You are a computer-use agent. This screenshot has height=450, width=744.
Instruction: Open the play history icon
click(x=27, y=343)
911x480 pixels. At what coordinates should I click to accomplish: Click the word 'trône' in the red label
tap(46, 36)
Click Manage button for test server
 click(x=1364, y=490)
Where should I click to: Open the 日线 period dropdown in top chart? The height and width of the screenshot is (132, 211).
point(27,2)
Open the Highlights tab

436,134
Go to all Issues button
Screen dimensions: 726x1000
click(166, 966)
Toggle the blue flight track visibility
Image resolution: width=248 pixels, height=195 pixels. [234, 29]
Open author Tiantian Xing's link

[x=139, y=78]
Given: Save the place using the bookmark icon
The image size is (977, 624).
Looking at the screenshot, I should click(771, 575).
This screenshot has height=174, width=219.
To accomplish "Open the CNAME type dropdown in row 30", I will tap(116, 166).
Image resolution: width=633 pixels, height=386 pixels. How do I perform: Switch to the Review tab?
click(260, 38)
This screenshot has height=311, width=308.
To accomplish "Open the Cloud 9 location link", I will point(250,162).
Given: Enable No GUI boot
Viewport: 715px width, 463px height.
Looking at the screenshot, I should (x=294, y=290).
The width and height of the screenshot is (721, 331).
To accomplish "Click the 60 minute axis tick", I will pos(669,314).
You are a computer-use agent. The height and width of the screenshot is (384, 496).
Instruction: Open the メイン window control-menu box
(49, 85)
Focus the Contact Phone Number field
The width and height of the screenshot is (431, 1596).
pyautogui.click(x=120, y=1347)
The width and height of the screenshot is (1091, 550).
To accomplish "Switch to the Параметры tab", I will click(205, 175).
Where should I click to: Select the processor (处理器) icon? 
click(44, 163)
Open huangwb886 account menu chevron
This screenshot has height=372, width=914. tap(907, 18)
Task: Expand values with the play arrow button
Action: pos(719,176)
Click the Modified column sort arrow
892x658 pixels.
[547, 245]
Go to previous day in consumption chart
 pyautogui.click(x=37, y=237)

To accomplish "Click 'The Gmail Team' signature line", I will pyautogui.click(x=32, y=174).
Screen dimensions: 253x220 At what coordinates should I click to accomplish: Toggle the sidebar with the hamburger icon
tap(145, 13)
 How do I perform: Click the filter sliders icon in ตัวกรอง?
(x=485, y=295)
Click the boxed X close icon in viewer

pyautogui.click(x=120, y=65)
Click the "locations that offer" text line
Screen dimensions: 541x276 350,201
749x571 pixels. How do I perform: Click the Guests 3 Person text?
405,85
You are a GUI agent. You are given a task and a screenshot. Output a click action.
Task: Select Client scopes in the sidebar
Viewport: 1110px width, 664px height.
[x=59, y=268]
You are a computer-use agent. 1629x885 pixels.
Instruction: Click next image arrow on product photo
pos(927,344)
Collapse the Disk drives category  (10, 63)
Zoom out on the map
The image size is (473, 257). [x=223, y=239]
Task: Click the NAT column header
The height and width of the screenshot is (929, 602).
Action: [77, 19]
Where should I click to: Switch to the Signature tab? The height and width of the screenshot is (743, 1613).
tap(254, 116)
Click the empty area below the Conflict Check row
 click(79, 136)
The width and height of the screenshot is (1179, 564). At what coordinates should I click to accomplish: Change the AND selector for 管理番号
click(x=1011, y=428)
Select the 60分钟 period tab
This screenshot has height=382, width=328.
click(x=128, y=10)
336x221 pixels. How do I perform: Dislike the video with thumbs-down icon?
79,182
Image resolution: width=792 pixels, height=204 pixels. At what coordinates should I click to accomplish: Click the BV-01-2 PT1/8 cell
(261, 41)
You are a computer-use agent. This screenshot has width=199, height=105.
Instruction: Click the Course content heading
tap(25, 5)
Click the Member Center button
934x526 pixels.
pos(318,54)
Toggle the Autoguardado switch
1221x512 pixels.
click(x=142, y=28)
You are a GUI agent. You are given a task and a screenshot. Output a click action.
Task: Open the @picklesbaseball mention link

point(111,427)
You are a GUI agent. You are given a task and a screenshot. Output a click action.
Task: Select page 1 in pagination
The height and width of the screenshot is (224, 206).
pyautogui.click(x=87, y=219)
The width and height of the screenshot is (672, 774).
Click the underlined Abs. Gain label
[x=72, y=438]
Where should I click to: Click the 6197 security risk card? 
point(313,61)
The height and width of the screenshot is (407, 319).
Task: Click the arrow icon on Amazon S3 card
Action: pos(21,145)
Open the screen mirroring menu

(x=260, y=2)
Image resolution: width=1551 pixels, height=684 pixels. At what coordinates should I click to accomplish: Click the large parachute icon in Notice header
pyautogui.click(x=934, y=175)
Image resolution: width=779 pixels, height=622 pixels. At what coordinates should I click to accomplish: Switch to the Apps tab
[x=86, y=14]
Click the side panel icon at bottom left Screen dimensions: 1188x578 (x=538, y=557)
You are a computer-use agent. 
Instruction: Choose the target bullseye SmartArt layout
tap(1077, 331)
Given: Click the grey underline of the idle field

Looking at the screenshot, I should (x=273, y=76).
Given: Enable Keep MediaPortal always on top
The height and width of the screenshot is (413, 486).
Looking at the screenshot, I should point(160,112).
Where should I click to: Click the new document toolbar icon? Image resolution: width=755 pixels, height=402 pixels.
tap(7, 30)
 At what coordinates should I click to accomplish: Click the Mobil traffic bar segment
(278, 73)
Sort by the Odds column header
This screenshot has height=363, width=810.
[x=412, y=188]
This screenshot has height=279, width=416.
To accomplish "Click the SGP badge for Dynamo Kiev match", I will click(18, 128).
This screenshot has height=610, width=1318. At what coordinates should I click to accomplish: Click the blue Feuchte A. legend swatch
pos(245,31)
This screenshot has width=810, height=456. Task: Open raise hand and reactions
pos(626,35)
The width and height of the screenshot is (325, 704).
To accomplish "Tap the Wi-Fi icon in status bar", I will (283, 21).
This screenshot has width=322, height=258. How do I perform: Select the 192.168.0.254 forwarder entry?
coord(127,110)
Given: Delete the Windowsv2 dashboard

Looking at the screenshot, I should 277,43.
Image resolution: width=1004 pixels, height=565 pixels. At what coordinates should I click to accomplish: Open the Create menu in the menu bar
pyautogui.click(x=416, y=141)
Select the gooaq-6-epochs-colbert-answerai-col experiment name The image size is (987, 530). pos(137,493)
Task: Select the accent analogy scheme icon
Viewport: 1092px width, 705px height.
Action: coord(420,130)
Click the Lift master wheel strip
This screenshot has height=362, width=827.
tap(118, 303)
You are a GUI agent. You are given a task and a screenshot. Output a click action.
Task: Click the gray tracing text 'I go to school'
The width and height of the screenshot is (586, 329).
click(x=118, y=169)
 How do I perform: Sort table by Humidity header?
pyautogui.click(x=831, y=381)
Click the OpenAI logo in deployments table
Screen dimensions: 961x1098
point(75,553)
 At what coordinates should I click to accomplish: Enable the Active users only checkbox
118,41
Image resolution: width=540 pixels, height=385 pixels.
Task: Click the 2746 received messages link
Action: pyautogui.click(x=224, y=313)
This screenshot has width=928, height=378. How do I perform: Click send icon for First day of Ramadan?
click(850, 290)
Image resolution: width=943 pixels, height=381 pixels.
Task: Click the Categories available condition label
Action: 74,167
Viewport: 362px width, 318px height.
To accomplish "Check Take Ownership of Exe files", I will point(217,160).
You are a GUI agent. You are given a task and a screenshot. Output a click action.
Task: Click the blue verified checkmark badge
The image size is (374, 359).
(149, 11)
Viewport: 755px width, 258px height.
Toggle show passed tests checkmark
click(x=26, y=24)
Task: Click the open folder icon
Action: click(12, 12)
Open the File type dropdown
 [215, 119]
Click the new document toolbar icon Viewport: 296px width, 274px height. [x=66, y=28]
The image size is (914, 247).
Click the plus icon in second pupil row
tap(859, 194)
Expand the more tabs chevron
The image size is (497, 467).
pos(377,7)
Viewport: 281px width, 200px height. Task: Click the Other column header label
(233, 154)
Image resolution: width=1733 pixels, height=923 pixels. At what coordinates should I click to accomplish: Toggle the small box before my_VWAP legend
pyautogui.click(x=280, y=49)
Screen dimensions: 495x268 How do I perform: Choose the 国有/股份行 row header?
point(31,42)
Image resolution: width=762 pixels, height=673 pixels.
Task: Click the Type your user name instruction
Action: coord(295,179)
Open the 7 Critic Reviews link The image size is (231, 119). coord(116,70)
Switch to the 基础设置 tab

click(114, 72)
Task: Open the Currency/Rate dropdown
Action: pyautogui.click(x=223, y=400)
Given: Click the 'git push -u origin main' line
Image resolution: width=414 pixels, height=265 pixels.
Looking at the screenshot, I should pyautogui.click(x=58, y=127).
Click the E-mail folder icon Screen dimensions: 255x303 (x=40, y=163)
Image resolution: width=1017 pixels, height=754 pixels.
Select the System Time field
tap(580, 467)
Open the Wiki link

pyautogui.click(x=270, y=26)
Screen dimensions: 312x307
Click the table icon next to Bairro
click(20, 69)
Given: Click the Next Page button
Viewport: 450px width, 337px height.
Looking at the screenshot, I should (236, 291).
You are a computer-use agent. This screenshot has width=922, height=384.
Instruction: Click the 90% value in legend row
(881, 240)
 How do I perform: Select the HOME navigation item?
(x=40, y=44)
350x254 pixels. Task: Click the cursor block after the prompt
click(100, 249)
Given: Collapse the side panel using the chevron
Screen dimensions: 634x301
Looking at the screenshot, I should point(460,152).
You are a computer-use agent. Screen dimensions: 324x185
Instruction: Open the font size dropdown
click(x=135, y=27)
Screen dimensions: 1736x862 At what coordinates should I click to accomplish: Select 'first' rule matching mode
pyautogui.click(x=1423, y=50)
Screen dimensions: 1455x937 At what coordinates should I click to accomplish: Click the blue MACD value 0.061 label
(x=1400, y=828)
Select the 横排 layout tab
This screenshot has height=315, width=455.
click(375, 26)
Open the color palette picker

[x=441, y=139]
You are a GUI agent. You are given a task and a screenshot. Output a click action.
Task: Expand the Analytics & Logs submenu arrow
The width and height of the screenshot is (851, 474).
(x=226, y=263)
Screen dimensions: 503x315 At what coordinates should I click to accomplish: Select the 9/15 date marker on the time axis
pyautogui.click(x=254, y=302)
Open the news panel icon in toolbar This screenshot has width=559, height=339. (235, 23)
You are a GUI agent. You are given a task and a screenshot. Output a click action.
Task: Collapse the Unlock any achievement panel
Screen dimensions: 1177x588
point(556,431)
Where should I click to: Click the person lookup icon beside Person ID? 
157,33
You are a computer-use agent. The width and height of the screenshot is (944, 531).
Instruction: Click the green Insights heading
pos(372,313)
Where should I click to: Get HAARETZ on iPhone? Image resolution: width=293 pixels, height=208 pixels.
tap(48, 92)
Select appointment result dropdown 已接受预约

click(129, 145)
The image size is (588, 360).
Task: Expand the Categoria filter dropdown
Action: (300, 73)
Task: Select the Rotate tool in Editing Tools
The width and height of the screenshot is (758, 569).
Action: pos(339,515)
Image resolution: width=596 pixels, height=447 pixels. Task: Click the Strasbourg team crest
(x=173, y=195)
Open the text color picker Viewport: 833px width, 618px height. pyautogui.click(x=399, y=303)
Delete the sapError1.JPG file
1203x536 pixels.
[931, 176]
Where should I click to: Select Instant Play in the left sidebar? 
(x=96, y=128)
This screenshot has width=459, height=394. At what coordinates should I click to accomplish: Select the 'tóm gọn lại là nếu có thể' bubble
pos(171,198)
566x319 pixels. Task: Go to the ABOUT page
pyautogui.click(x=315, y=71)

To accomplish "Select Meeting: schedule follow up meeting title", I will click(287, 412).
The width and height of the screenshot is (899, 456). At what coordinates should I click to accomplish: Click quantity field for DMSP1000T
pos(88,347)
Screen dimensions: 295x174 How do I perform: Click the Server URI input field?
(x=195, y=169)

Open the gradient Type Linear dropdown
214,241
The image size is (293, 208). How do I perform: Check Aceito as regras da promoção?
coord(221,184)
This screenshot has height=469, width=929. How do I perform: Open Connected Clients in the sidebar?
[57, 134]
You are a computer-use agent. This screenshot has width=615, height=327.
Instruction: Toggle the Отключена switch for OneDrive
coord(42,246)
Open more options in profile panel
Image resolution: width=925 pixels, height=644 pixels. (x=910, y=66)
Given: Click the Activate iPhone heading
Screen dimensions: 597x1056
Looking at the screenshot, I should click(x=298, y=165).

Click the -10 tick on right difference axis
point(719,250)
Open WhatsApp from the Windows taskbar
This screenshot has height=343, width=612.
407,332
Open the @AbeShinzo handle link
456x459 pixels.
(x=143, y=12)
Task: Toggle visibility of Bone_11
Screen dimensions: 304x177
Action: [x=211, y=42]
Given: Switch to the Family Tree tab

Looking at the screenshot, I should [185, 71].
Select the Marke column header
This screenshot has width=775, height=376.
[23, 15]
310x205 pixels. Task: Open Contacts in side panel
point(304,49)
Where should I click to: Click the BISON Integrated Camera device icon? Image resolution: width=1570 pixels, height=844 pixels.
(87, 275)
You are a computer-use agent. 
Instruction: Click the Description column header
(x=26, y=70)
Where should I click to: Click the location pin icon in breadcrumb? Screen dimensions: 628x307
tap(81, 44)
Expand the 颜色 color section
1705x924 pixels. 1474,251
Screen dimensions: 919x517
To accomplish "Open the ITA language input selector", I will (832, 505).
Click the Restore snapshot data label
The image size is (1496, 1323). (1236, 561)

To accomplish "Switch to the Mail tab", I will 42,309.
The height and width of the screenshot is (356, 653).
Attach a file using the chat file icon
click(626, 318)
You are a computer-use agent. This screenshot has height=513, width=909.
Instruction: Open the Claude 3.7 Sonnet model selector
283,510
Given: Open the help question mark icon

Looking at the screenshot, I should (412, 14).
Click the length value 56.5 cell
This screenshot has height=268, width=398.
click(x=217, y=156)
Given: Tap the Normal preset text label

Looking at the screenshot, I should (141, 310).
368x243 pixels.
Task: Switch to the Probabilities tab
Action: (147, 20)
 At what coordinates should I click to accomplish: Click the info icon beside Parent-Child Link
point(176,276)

> Exercise goal
Write out every line from the entries where "badge" appears.

> Exercise result
To accomplish "Click the SGP badge for Dynamo Kiev match", I will click(18, 128).
Task: Click the blue verified checkmark badge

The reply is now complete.